# brake lights on '02 Altima...



## rruhs (Feb 19, 2005)

:balls: :wtf: :banhump: :givebeer: Does anyone have info on how to change the tail lights on an 02 Altima? I may be able to explain a little more in detail...
My left brake light went out so me being the fix-it man that I am I went to the local autoparts store and picked up 2 in one package. Everythings great so far. I go to exchange the bulbs and upon observing that I had to remove the cargo clips this was easily accomplished. I then noticed that there was a bolt protruding with a nut and a wire harness clip. These were, also, easily removed, however, on further inspection I realized that there were 2 plastic covers (oval in shape) that needed to be removed in order to get to the tail light assembly. I have tried needle nosed pliers, regular pliers, twisting, turning (gingerly mind you--the last thing that I need to do is run out and purchase a new tail light assembly...something I would have done in my younger years) and prying. Without further adieu, alas I am not the backyard mechanic I once thought I was. I have been beaten by 2 plastic things that are holding my tail light assembly in place. What do I do to change the brake light bulb?


----------



## Teh00Alty (Jan 21, 2005)

welcome my man, try looking for that in the altima section


----------



## craigqc (Feb 10, 2005)

if i remember correctly, the plastic pieces dont come out. once the light is unbolted, just pull it off. the two plastic pieces will remain in the metal.


----------



## rruhs (Feb 19, 2005)

Do you mean to just pry the whole assembly off the back with a screw driver or some other flat tool? I have read that there is a black sealant applied in between the chassis and the light assembly. Does this need to be broken wit h pressure?
:cheers: Thanks to you both for the response.


----------



## craigqc (Feb 10, 2005)

when i changed out my taillights i unscrewed the two bolts, then tapped the bolts with the butt end of a screwdriver and the light popped out. the plastic pieces stay in the frame. i remember because my old taillight is now in my lap and i can see what it looks like. my new tails came with replacments for those plastic pieces but i didnt have to use them because mine stayed in the frame. hope this helps.


----------

_GIVEN INFORMATION_
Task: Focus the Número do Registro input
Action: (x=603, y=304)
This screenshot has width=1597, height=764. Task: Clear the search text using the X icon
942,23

_WHAT TO WORK ON_
(1) Say whether each statement agrees with the Altima brake light thread, answering yes or no and quoting the deciding words: (a) The person with the burned-out brake light bought two bulbs in one package. (b) craigqc says the plastic pieces come out along with the light. (c) craigqc's new taillights came with replacements for the plastic pieces.
(2) Print the Altima brake light thread from "if i remember" up to and including "in the metal.".
The data are separate material and are not part of the Altima brake light thread.

_ANSWERS PROVIDED_
(1)
(a) Yes: "picked up 2 in one package"
(b) No: "the plastic pieces dont come out"
(c) Yes: "my new tails came with replacments for those plastic pieces"

(2)
if i remember correctly, the plastic pieces dont come out. once the light is unbolted, just pull it off. the two plastic pieces will remain in the metal.